BAGIAN DOKUMEN.
%%

Baca berita dengan sedikit iklan, klik di sini
Ketua Yayasan Lembaga Bantuan Hukum Indonesia Patra M. Zen sibuk membolak-balik berkas setebal 61 halaman. Itulah berkas putusan Mahkamah Agung tertanggal 3 April 2009 yang menolak permohonan kasasi yang diajukan Yayasan terhadap penanganan kasus semburan lumpur Lapindo. ”Kami akan mengajukan peninjauan kembali,” kata Patra, Selasa pekan lalu.
Dalam gugatan yang diajukan pada 2006, Yayasan menggugat Presiden, Menteri Energi dan Sumber Daya Mineral, Menteri Negara Lingkungan Hidup, Badan Pengelola Migas, Gubernur Jawa Timur, Bupati Sidoarjo, dan Lapindo Brantas Inc. Tapi gugatan itu kandas. Dalam putusannya pada 27 November 2007, Pengadilan Negeri Jakarta Pusat menyatakan pemerintah dan Lapindo sudah optimal menangani semburan lumpur. Putusan ini kemudian dikuatkan Pengadilan Tinggi Jakarta pada 13 Juni 2008.
Dalam permohonan peninjauan kembali yang akan dikirim pekan depan ini, Yayasan meminta hakim memeriksa ulang perkara tersebut dengan memperhatikan fakta hukum di lapangan, yakni masih ada korban lumpur yang haknya belum dipulihkan. ”Kami harap Ketua Mahkamah Agung yang menjadi ketua majelisnya,” ujar Patra. Yayasan, kata Patra, juga akan mengajukan bukti baru (novum) berupa hasil audit Badan Pemeriksa Keuangan tentang penggunaan dana penanggulangan lumpur.

%%

Sunting bagian berita tentang kasus lumpur Lapindo yang dimulai pada kata-kata yang memuat "Dalam permohonan peninjauan" dan berhenti setelah "dana penanggulangan lumpur.", lalu ganti "peninjauan kembali" dengan "PK". Baris-baris data ini merupakan bahan tersendiri yang terpisah dari berita.

DATA TERCATAT.
%%

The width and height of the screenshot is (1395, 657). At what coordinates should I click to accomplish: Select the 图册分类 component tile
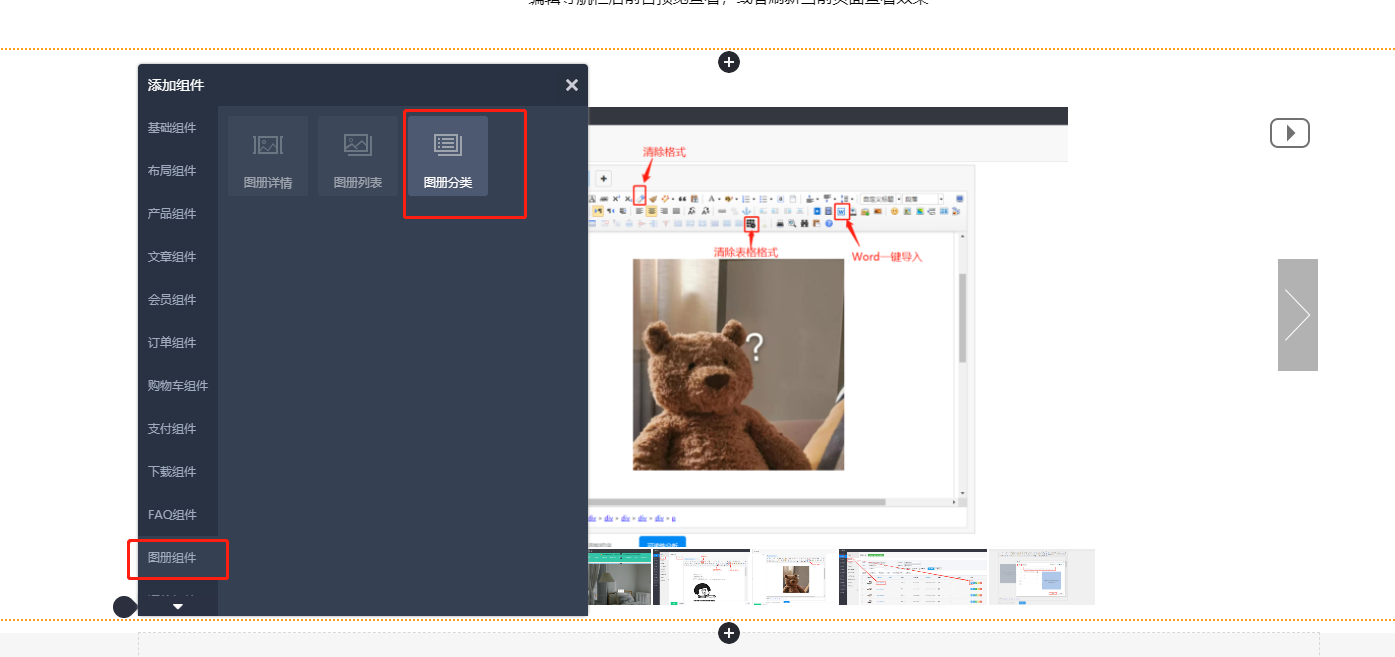pyautogui.click(x=447, y=156)
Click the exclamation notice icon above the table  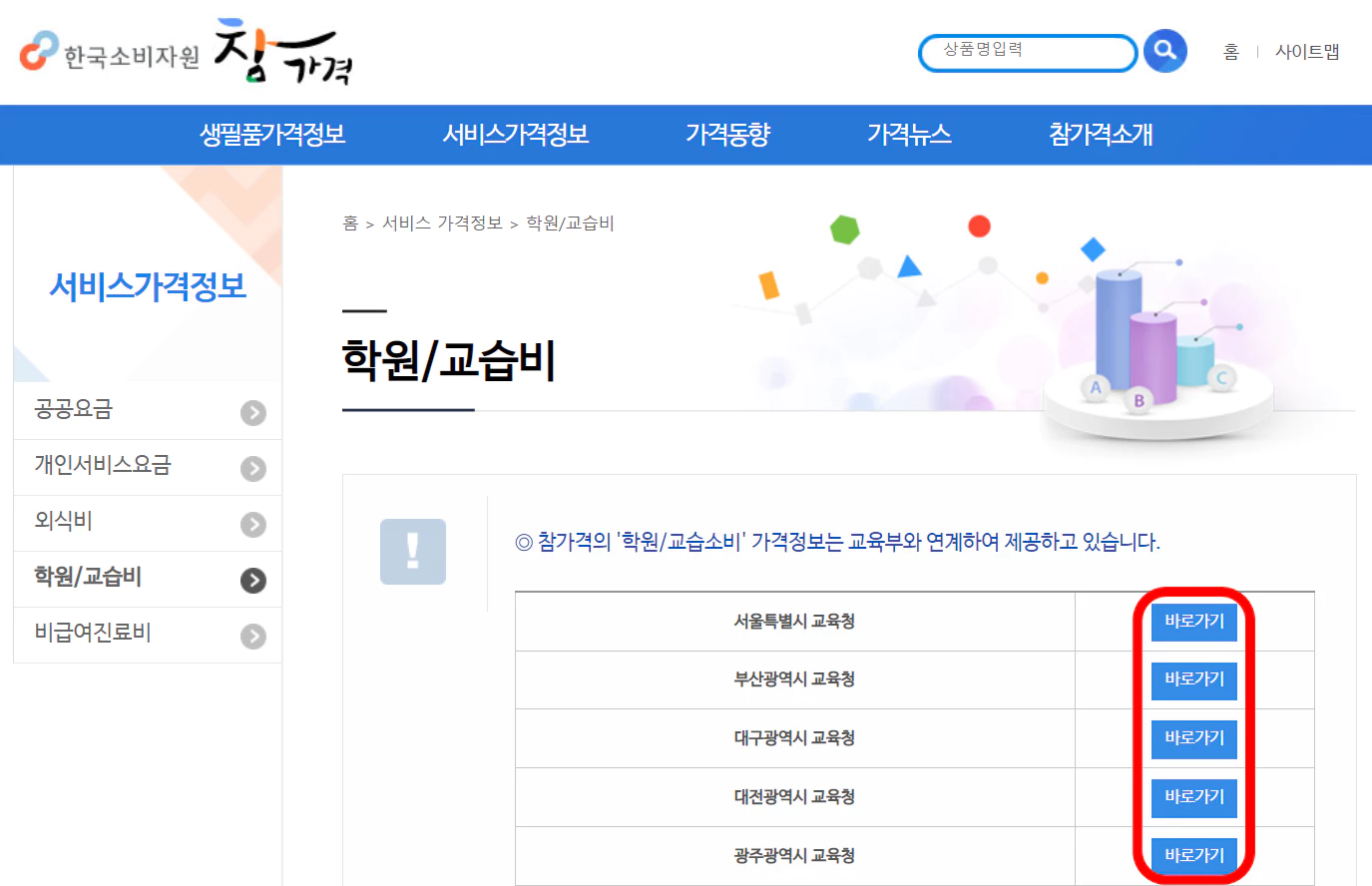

%%

HASIL PENGERJAAN.
Dalam permohonan PK yang akan dikirim pekan depan ini, Yayasan meminta hakim memeriksa ulang perkara tersebut dengan memperhatikan fakta hukum di lapangan, yakni masih ada korban lumpur yang haknya belum dipulihkan. ”Kami harap Ketua Mahkamah Agung yang menjadi ketua majelisnya,” ujar Patra. Yayasan, kata Patra, juga akan mengajukan bukti baru (novum) berupa hasil audit Badan Pemeriksa Keuangan tentang penggunaan dana penanggulangan lumpur.